Data integrity is the concept that data should remain accurate, complete, and unchanged during its lifecycle. That’s why it’s smart to check everything before and after you move it. If it all matches up, your data has integrity.

The four types of data integrity

There are four primary types of data integrity that work together to uphold standards:

Entity integrity

Entity integrity ensures that each row in a database table has a unique and non-null identifier, typically called a primary key. For example, each customer in your database should have their own customer ID. That way, records don’t get mixed up or accidentally overwritten. Without unique IDs, it’s easy to duplicate or lose track of important data.

Referential integrity

Referential integrity is about keeping relationships between data intact. It ensures that foreign keys (which link to primary keys in other tables) always point to valid records.

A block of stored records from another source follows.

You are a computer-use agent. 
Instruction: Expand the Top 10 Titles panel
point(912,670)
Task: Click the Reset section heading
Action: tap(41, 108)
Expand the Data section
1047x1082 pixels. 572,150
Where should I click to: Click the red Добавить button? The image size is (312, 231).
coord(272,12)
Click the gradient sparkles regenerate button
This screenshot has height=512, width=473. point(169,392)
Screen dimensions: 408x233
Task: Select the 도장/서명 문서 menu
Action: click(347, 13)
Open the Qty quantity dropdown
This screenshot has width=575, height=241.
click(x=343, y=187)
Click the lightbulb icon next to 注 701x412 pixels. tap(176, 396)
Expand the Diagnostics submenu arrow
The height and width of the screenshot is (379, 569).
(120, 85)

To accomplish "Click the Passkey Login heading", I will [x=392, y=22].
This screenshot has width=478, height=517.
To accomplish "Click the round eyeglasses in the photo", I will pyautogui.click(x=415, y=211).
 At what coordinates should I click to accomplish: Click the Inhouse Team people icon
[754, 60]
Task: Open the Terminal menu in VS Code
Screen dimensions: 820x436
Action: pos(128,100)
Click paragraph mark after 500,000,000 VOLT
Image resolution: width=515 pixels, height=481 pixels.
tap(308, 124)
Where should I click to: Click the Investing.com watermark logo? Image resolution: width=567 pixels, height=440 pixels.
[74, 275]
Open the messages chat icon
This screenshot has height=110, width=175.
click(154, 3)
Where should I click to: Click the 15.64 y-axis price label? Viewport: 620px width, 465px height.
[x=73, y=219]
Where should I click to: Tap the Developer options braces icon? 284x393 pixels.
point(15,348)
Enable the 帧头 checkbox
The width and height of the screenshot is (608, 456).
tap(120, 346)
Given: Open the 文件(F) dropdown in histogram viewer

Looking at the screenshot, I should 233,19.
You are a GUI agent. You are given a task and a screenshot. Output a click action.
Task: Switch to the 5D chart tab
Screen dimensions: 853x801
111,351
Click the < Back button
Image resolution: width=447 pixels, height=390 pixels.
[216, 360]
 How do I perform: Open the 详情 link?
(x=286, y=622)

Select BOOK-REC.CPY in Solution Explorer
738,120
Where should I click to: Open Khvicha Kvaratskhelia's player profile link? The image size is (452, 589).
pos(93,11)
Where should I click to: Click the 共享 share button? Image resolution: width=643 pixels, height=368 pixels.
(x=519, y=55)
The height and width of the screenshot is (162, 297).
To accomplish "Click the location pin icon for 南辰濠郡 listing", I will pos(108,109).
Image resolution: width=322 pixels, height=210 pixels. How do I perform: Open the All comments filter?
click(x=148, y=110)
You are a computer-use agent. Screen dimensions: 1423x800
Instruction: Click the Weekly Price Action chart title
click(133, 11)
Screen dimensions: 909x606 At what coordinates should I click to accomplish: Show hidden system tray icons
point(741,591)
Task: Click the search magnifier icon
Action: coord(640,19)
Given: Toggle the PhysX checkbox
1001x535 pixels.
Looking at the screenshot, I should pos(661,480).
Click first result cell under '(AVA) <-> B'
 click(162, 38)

For example, every order in your sales database should link to a customer that exists. If that customer is deleted, you should remove or update the link so the order isn’t left hanging.

Domain integrity

Domain integrity makes sure data follows the rules for type, format, and range. This helps prevent invalid inputs, like a birthdate in the wrong format or a negative value for an invoice amount.

Rules for domain integrity might include:

  • Dates must follow the MM/DD/YYYY format
  • Email fields must contain “@”
  • Sales amounts must be positive numbers

User-defined integrity

User-defined integrity refers to the rules you create to make sure your data works for how you do business. For example, your business might require that:

  • A refund can’t be issued unless the original purchase exists
  • An invoice total must match the sum of its line items
  • A shipping address cannot be empty for online orders

Key areas of data integrity

Four of the most important areas are accuracy, consistency, completeness, and validity. Together, they help make sure data stays trustworthy across its entire lifecycle.

Accuracy

Accuracy means your data correctly reflects the real-world value or event it represents. When you enter inaccurate data (like misspelling a customer’s name or typing the wrong invoice total), you risk making poor decisions, producing faulty reports, and running into compliance issues.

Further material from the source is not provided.